And this isn’t any cupcake competition. Husan Longstreet’s a dawg. No. 1 dual-threat QB in some circles. Big energy. Confidence is loud. But that USC QB room is looking like LAX at rush hour. Sam Huard’s in there too—former five-star, bounced from UW to Cal Poly to Utah, now in Troy through the portal. Everybody wants the spot, but right now? Maiava got the aux cord, the keys, and the wheel.

Chad Bowden’s $923M message

Now, while Riley’s QB battle got Trojans fans glued to spring camp updates, behind the scenes, he’s playing chess—not checkers. And the biggest piece he moved in the off-season? Chad Bowden back in February. The GM who helped Notre Dame make it to natty packed up his bags and took his talents to Tinseltown. Lincoln didn’t just hire a GM—he bought himself a recruiter with heat.

Bowden isn’t pulling up on no discount either. USC dropped a million a year to lock him down—up from the $270K he was making in South Bend. This isn’t just a raise. This is an investment. The guy is tasked with selling a $923 million program to a portal flooded with 2,200 athletes. Let that marinate: USC is damn near a billion-dollar brand, and Bowden’s the one cooking the pitch.
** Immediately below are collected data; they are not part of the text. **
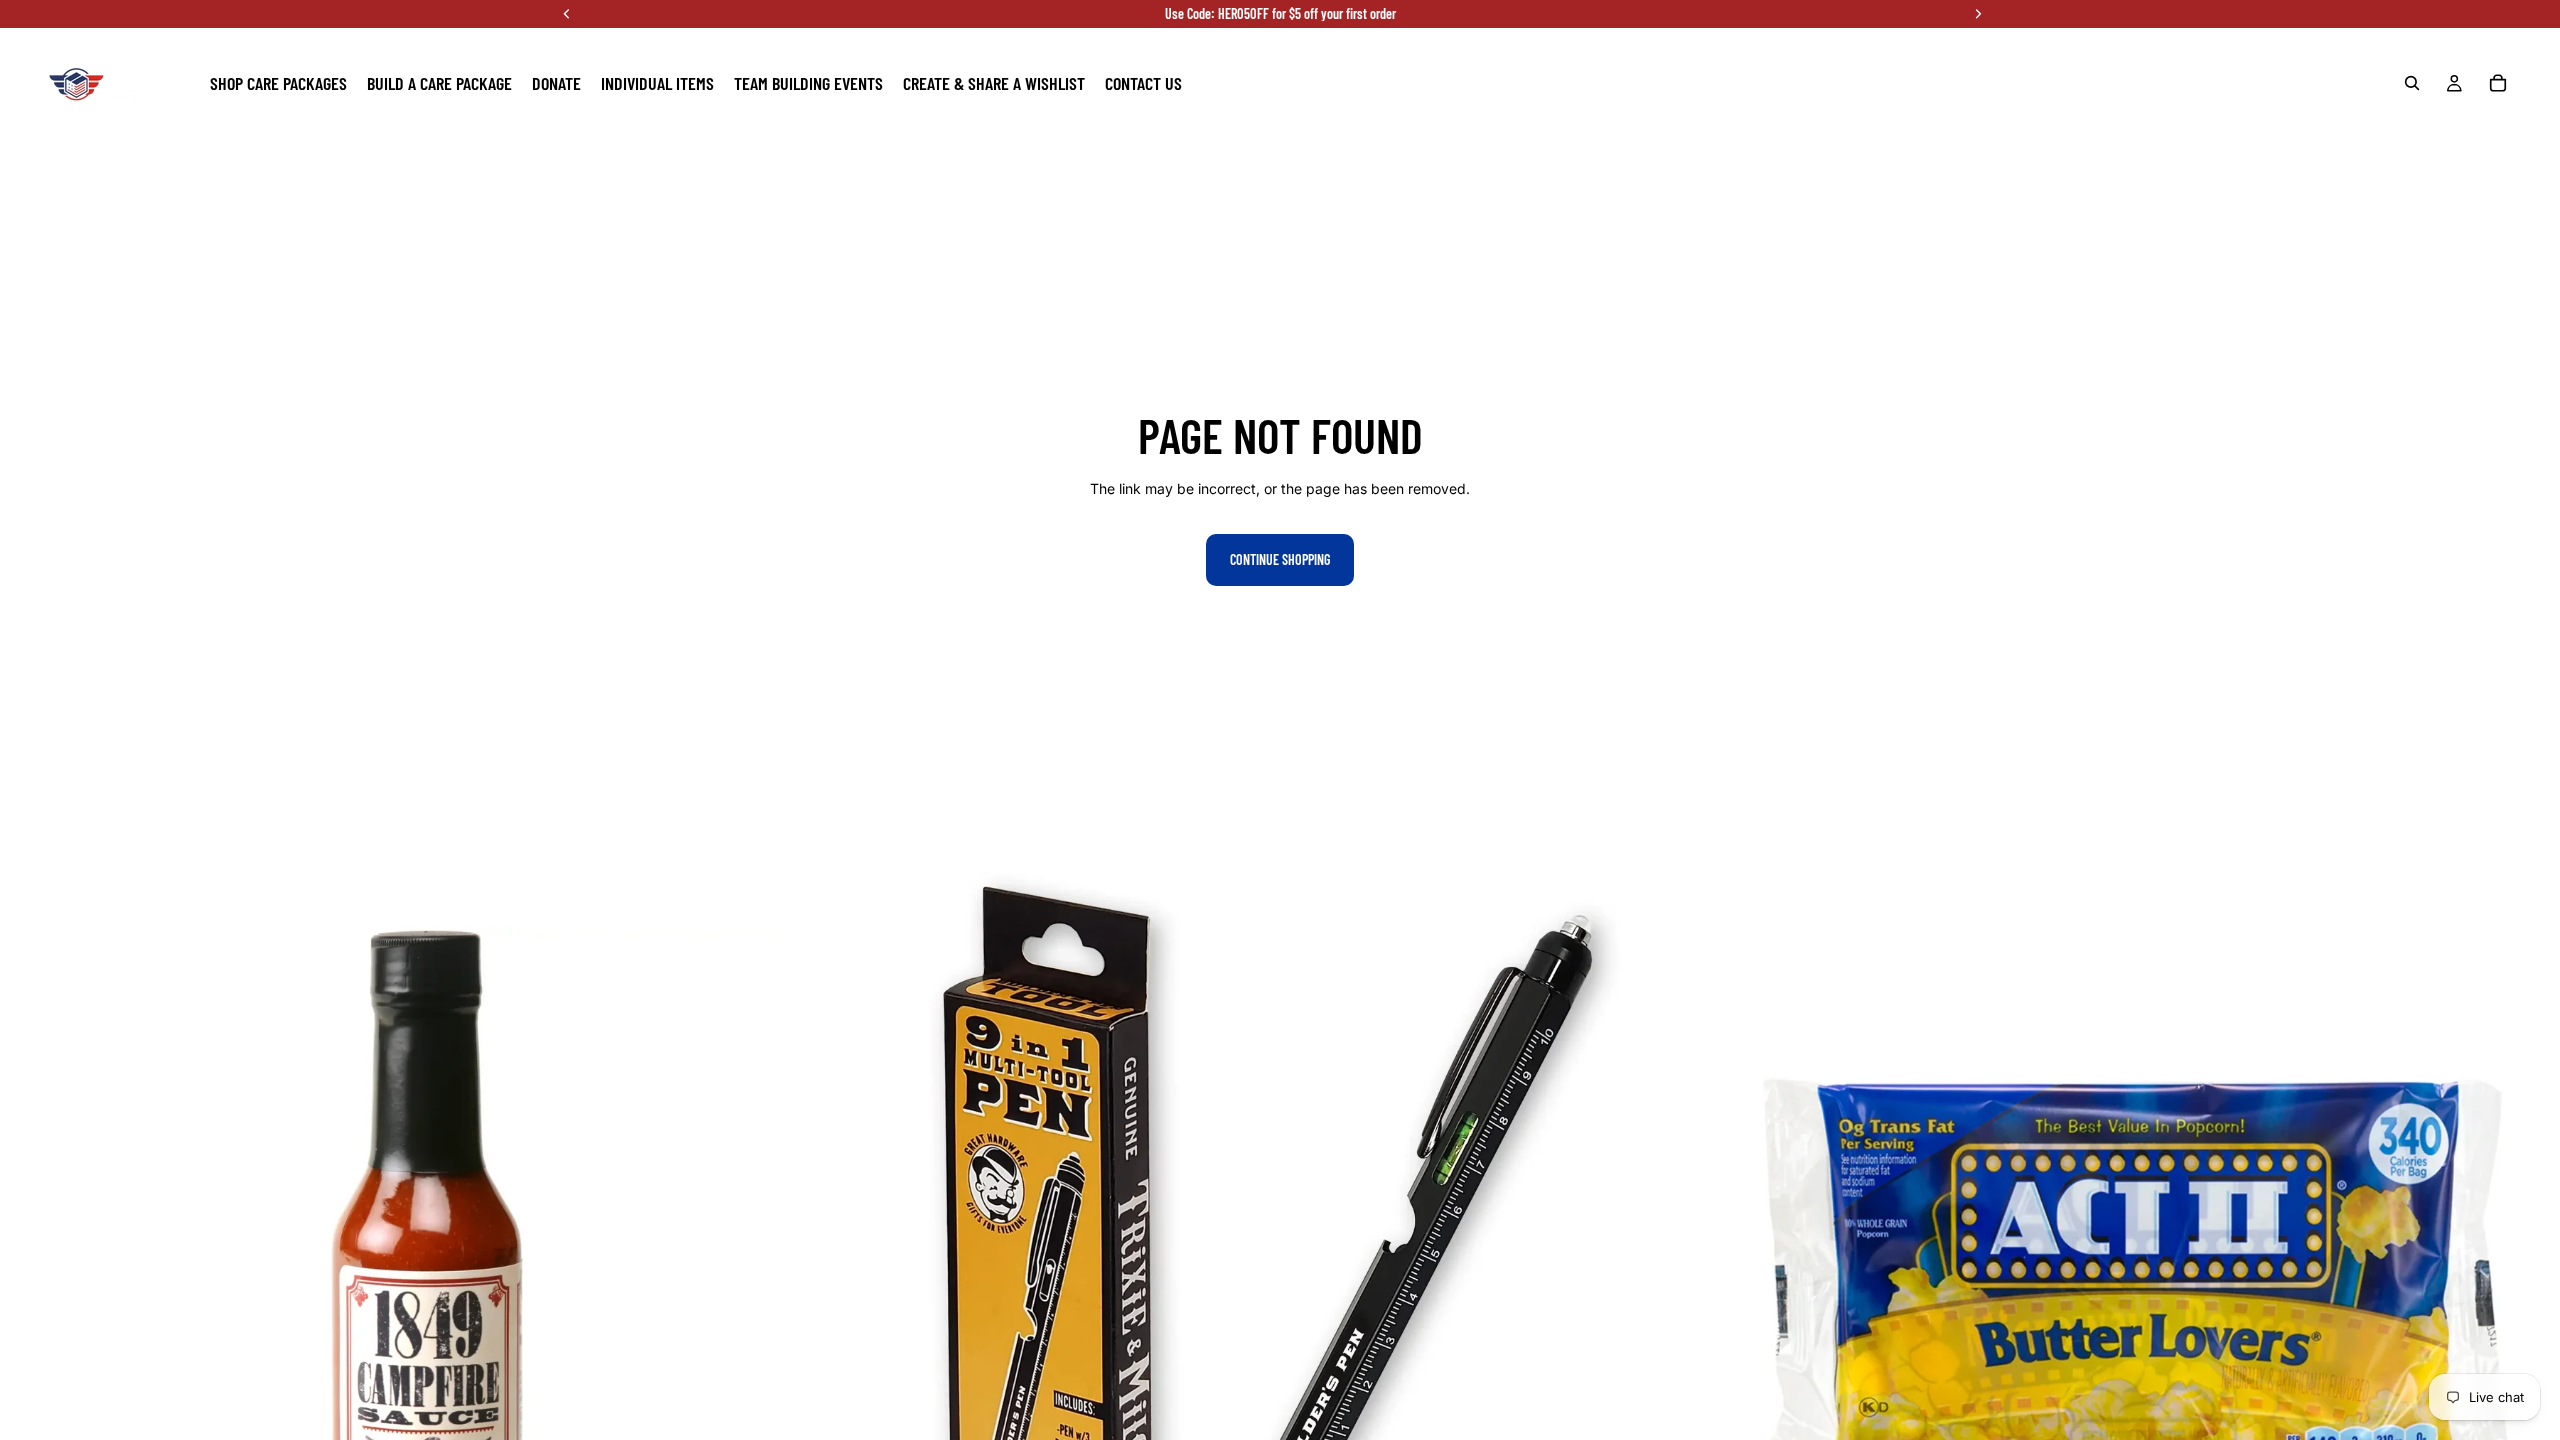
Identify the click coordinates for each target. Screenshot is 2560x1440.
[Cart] (2498, 83)
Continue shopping (1280, 559)
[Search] (2412, 83)
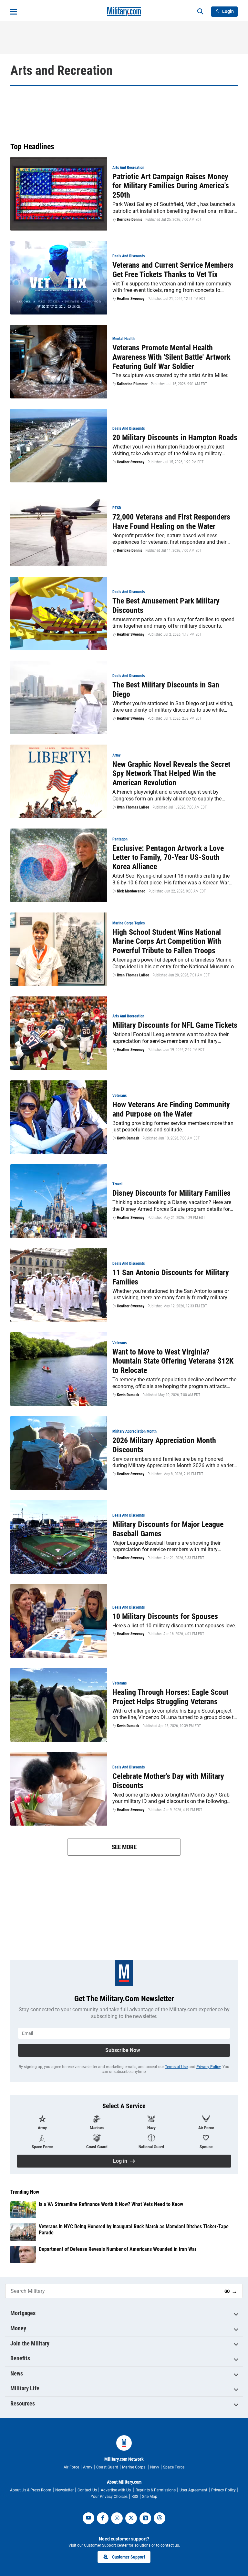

He kept it real on Josh Pate’s pod: “Every kid wants to be the starter, wants to be the All-American, wants to be the first-round pick… but everybody’s past is different.” Translation? USC isn’t just selling starts. They sell in’ futures. And clearly, the pitch hitting. USC’s 2026 class is straight heat: No. 2 nationally. Two 5-stars, ten 4-stars, ten 3-stars. Bowden came in and flipped the script like a Jordan Peele plot twist.

He said it himself back in March: “Going into the future of the new era of college athletics, we are going to be blazing the trail, [as] opposed to just being a part of it. We’re going to be the leaders in it.” Big talk. But he’s backing it. And Riley? Finally got a right-hand man that can move in silence but hit loud. Bowden also made one thing clear—Cali kids are the cheat code. “We recruit Cali kids who really understand what USC is about. Maybe only one out of four or five visitors will be all-in… but the goal is to stack enough of that one guy.”

So don’t let the 7-6 record fool you. Riley isn’t folding. Not with Bowden out here building like it’s Madden franchise mode. They might’ve lost Julian Lewis to Colorado, but they’re loading up on dudes who buy into the process, not just the spotlight. Bowden broke it down: “You have to put all your value into what USC can do for you and how we’re going to develop you.” That’s the gospel now. No more empty hype. Just value, vision, and vibes.

And maybe that’s the key. For all the pressure on Riley to bounce back in 2025, he’s finally moving like a CEO—not just a play-caller. Now, he’s got his QB1 for now. Got his recruiting wizard in place. Got a billion-dollar brand to flex. The question is—can all the pieces click before the Coliseum crowd starts getting restless again?